La Convención considera que la democracia representativa es una condición indispensable para la estabilidad, la paz y el desarrollo de las américas; y que tal democracia, por su naturaleza, exige combatir toda forma de corrupción en el ejercicio de las funciones públicas.

Con estos conceptos e ideas contra la corrupción, esta semana Mendoza se sumó a las provincias que tienen una ley de ética para el desempeño de sus funcionarios.

La nueva norma mendocina se ha realizado con un diseño institucional que comprende las incompatibilidades,  los conflictos de interés y régimen de declaraciones juradas patrimoniales entre otros, e incluye la creación de una autoridad de aplicación que, al igual que los órganos de control de la Provincia, tendrá autonomía institucional. Y más aún, considerando la alternancia respecto al gobierno en que le toque desempeñarse, el mandato de dicha autoridad se extenderá por cinco años. Esto tiene precedente en regímenes de organismos constitucionales, como la Superintendencia de Irrigación, así como de otros organismos descentralizados.

Es fundamental que los funcionarios públicos se desempeñen con transparencia de cara a la ciudadanía, para que ella pueda estar bien representada y sentirse tranquila y orgullosa de ellos.

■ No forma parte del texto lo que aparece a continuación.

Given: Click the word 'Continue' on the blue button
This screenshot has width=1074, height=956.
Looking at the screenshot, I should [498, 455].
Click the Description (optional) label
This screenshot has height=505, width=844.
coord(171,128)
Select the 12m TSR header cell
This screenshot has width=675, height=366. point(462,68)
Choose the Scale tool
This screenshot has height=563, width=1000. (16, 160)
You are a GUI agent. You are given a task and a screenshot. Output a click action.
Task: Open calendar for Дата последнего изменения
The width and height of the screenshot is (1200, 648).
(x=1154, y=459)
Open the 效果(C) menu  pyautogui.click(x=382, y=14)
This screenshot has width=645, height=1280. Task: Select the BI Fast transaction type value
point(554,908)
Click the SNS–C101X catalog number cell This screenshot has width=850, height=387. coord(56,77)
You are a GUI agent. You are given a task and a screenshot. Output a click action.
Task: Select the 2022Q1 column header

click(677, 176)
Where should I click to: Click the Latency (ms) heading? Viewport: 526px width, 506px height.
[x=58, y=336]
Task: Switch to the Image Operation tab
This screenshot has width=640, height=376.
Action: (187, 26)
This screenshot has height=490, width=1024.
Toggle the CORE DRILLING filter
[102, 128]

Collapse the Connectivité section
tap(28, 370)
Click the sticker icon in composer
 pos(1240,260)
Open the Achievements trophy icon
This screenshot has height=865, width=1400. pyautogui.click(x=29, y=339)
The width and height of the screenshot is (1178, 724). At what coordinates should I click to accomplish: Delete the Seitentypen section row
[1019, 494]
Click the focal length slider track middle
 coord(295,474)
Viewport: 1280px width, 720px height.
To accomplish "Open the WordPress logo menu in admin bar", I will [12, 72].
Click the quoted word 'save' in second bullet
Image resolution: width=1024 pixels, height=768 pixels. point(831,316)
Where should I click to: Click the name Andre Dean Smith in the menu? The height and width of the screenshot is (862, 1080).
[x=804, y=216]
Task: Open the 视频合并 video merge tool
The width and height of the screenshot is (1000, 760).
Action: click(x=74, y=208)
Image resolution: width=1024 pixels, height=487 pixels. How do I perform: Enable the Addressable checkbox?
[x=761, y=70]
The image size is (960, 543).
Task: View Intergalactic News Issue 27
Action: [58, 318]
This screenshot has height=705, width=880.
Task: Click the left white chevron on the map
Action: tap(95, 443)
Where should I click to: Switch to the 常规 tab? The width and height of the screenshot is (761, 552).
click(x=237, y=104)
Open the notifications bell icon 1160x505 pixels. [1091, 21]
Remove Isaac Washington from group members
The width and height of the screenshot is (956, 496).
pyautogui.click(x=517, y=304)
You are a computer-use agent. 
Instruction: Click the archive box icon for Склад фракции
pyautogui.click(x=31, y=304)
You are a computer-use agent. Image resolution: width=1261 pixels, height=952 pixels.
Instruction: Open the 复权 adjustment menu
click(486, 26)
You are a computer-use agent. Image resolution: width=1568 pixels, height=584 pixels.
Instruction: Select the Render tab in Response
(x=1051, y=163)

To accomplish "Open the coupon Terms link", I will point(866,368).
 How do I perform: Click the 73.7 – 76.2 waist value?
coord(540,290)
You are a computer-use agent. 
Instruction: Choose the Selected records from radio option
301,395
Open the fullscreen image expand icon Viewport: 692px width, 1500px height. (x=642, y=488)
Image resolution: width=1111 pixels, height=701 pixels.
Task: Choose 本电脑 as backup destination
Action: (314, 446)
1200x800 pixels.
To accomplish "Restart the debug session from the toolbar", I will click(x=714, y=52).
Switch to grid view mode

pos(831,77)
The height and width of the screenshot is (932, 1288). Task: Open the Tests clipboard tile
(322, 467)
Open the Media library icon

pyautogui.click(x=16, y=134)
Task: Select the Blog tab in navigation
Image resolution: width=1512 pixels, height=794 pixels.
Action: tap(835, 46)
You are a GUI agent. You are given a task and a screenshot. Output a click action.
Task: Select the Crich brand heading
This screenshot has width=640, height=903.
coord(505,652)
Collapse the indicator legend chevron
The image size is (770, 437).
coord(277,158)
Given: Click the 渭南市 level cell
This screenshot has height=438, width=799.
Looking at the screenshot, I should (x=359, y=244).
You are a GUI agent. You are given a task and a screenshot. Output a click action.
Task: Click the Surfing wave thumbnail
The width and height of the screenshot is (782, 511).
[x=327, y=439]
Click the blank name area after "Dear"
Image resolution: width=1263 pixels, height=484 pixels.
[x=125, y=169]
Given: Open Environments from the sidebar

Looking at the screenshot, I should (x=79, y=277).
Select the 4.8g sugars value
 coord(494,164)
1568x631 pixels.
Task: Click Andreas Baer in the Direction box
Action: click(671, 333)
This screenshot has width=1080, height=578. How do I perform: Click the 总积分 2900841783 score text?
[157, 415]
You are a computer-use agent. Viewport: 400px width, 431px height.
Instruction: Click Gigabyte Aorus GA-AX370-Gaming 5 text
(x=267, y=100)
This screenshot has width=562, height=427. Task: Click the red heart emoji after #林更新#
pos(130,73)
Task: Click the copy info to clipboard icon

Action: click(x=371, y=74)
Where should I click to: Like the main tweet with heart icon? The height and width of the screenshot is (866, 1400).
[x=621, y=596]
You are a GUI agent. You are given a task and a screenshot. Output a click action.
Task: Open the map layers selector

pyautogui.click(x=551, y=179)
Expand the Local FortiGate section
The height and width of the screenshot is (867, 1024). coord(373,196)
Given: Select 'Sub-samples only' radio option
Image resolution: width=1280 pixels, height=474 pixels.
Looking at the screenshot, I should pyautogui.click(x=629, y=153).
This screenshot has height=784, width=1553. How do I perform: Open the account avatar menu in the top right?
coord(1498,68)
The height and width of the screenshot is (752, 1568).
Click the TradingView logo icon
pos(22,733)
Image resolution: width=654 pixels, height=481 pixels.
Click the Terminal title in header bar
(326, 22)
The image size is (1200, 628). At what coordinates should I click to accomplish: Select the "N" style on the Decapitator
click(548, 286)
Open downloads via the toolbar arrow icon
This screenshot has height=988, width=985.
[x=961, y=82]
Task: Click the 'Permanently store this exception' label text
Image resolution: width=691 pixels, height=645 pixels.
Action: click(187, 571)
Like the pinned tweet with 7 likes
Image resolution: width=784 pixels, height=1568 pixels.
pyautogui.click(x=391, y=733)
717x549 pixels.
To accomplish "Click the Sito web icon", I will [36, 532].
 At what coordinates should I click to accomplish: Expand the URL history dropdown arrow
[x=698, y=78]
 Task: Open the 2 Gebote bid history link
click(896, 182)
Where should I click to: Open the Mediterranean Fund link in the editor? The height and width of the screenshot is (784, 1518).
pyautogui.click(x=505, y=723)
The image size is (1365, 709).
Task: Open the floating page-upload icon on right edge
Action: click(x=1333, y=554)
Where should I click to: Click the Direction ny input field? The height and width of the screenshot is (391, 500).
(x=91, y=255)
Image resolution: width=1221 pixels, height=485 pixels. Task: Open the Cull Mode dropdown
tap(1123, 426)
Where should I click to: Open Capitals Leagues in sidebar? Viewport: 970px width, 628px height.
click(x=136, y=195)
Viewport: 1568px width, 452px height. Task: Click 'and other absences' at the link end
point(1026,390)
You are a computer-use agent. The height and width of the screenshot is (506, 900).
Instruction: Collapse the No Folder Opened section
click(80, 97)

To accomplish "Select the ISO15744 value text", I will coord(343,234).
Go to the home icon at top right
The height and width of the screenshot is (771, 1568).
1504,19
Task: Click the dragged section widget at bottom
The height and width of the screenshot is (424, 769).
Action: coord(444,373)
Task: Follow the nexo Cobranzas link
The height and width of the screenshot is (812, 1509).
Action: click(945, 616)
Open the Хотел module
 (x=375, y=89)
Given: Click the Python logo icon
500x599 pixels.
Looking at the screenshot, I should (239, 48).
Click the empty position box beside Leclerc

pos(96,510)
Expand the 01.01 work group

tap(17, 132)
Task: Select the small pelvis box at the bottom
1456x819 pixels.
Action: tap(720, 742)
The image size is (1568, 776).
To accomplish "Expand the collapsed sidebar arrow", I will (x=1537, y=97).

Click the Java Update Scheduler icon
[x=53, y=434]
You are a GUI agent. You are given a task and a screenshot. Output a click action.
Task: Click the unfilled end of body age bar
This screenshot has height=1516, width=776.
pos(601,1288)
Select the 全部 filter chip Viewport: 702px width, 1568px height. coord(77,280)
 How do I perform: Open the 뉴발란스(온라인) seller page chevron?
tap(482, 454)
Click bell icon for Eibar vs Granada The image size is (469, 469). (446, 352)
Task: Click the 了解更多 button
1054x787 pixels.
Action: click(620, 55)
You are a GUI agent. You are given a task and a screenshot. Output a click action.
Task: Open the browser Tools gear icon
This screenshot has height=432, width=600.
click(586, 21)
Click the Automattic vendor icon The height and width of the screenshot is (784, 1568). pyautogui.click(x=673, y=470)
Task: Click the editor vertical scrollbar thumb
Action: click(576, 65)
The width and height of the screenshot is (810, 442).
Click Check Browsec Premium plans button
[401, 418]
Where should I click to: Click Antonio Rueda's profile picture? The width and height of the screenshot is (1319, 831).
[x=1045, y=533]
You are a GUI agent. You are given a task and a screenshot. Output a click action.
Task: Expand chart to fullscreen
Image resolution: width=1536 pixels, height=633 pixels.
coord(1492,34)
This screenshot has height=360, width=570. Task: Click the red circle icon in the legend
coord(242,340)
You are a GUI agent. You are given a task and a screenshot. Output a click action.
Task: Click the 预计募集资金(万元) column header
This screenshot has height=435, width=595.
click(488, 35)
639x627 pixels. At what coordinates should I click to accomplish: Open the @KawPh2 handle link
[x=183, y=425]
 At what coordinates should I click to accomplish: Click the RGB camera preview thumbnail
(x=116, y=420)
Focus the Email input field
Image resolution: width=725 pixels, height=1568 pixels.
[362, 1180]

Sólo así los funcionarios pueden alcanzar una real legitimidad en su cargo.

Tengo la convicción que esta ley, como toda medida que aporte transparencia a las acciones de gobierno y legitimidad a sus funcionarios, fortalece nuestras instituciones democráticas, abriéndolas a la participación social, y sirve para evitar actos de corrupción y revitalizar la confianza del Pueblo en la política. En Conclusión la Ley de Ética Pública de Mendoza se suma a otras iniciativas características de un gobierno abierto y moderno, con una nueva cultura política de cara a la sociedad.